§ **WHAT THE EXERCISE ASKS**:
Take the line containing "The width and" and every line below it through the end of the entries, and output them verbatim, pictures excluded.

§ **RECORDS SUPPLIED**:
-*-

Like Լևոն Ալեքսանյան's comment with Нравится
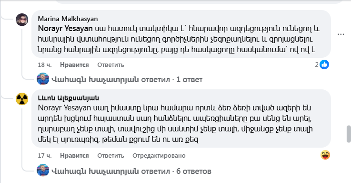The image size is (351, 183). tap(74, 156)
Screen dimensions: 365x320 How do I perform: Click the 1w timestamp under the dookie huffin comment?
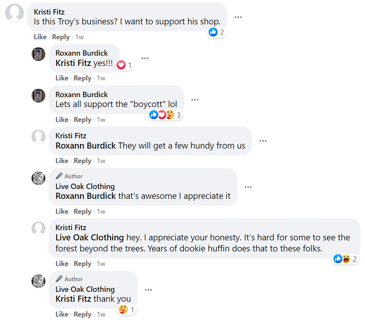click(101, 264)
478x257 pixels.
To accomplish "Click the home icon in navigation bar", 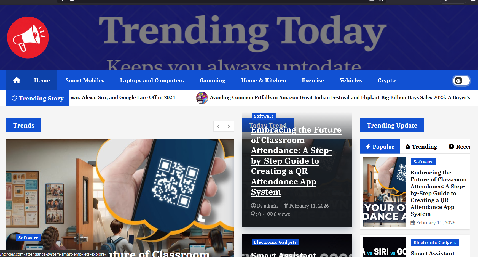I will click(x=17, y=80).

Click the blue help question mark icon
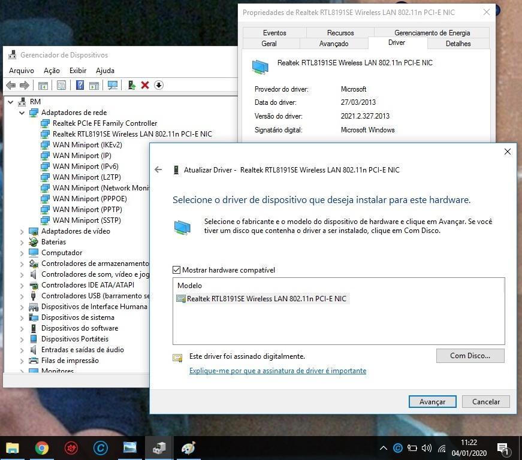pos(80,85)
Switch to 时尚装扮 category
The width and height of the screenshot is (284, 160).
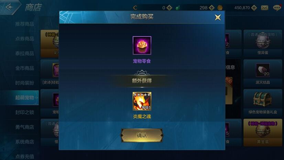[25, 83]
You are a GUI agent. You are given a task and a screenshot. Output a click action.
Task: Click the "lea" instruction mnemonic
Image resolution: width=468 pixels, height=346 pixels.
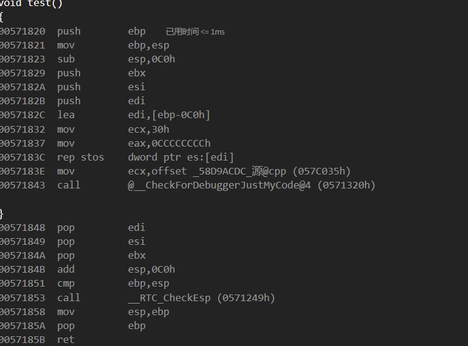66,115
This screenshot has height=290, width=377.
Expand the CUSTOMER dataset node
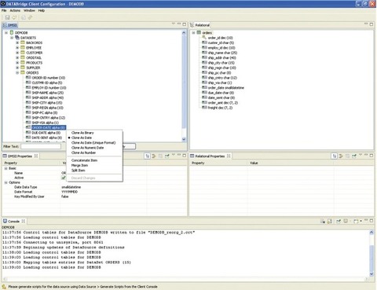point(17,53)
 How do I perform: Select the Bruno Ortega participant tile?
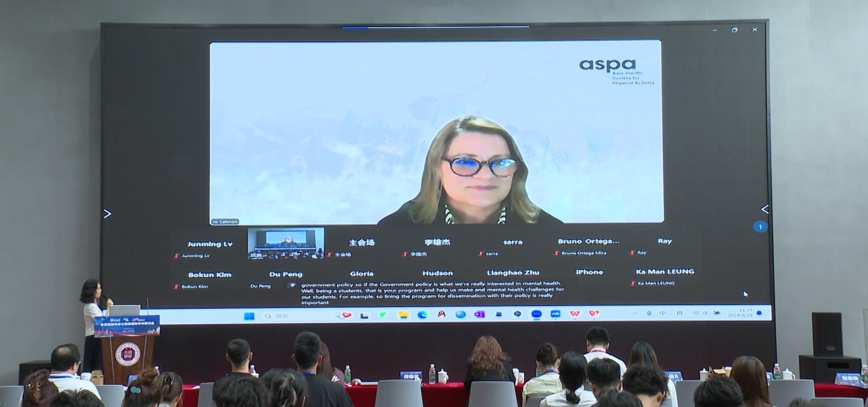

-*-

§ **ANSWER FOR THIS EXERCISE**:
The width and height of the screenshot is (284, 160).
[25, 83]
You are a GUI agent. You are given a task and a screenshot. Output a click action.
Task: Click the "lea" instruction mnemonic
Image resolution: width=468 pixels, height=346 pixels.
66,115
This screenshot has height=290, width=377.
Expand the CUSTOMER dataset node
point(17,53)
 How do I perform: Select the Bruno Ortega participant tile?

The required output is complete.